Showing posts with label Randolph St Cubbins. Show all posts
Showing posts with label Randolph St Cubbins. Show all posts

05 April 2009

National Poetry Month

From time to time, amid the pastrami-stained taxi chits and crinkled-up theatre programmes presented by our renowned book traveller Randolph St Cubbins, on which are scribbled what he submits to be his ‘record of expenses’, we occasionally find a stanza or two, noted down no doubt in idle moments between sales appointments. Is it really any surprise that a man as dedicated to literature as our man St Cubbins would not occasionally compose a word or two of poetry? Randolph was well known as a wit and versifier in his uni days, even editing the student literary journal at Kings College, The Offense of Poesie. What follows is a sonnet transcribed from a recent St Cubbins missive. I must submit that his spidery handwriting and the fax machine’s poor transmission might have obscured his true purpose in a line or two. We did our best. — AS



Sonnet on Wall Street
Randolph St Cubbins


Unthrifty Wall Street, why ever did you spend
Upon yourself our entire legacy?
The White House gives you nothing, but does lend,
And being fools their bailout leaves you free:
Oh, investment bankers, why do you abuse
The bounteous billions given you to give?
Profitless usurers, why do you lose
So great a sum of sums, yet bonus executives?
For having traffic with yourself alone,
You of yourself your sweet self does deceive:
Then how when Congress calls you to atone,
What acceptable audit can you leave?
Thy squandered profits must be tombed with thee,
Which, used, lives th’ executor to be.

20 January 2009

Randolph St Cubbins, Book Traveller

After leaving our trade sales force in the fall of 2007, Gaspereau Press started flogging our books to retail accounts on our own, by mail, email and telephone. We’ve always distributed our own titles, so the leap to managing retail sales wasn’t actually that dramatic. We’re delighted, though a little surprised, to report that in our first full year without an outside sales force our sales actually increased, while cost of sales decreased.
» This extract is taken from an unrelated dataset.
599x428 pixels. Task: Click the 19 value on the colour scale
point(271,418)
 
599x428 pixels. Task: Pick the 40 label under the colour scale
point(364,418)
We haven’t even tried anything new or innovative yet.

It’s unwise to draw conclusions based on a mere two seasons worth of sales data (what two seasons are alike in this crazy industry?), but our experience begs the question: If a small press located in the middle of nowhere can sell more books on its own than it could with a ‘professional’ sales force visiting accounts twice a year and all that jazz, is the traditional sales reps model still an effective one for selling literary books in Canada? Maybe not.

Not that we’ve abandoned the idea of the book traveller. No sir! We've enlisted the aid of a cracker-jack salesman named Randolph St Cubbins to travel our books throughout the globe. Don’t let the fact that he’s a two-dimensional nineteenth-century illustration fool you. He’s tireless in his efforts, always on the road, and rarely in the office save to file the occasional expense report or iron his trousers. Half the time we’re not even sure where he is.















This week we received this photograph of Randolph taken at the Hong Kong Book Fair (we thought he was in Kitchener visiting a maiden aunt). Seems he had a marvellous time in Hong Kong – endless lunches and all that good stuff, what? – though to date, orders from the Orient have failed to materialize.

Curious about St Cubbins? Here's his bio from our web site:

Born in Southeast Northwestfordshire, Randolph emigrated with his family to Canada at the tender age of eight. He attended Upper Canada College, but was expelled after being made the patsy in an exam-selling scandal by a certain future newspaper baron. While this extinguished his taste for the criminal life, happy are we that it did nothing to dampen within him the bright spark of salesmanship that shines to this day. Following matriculation from the (only somewhat less hallowéd) Mississauga Montessori, Randolph furthered his education at King's College, graduating Summa Cum Laude with a rather unusual double major in Illuminated Manuscripts and Discrete Ornithology. After many years at the Nova Scotia gentlemen's clothier, Cumberland Cummerbunds, Randolph longed for a return to his first love, literature. He brings to the position experience in sales, top-notch credentials in subtlety and style, a gentle wit and a matchmaker's gift for putting the right books into the right hands.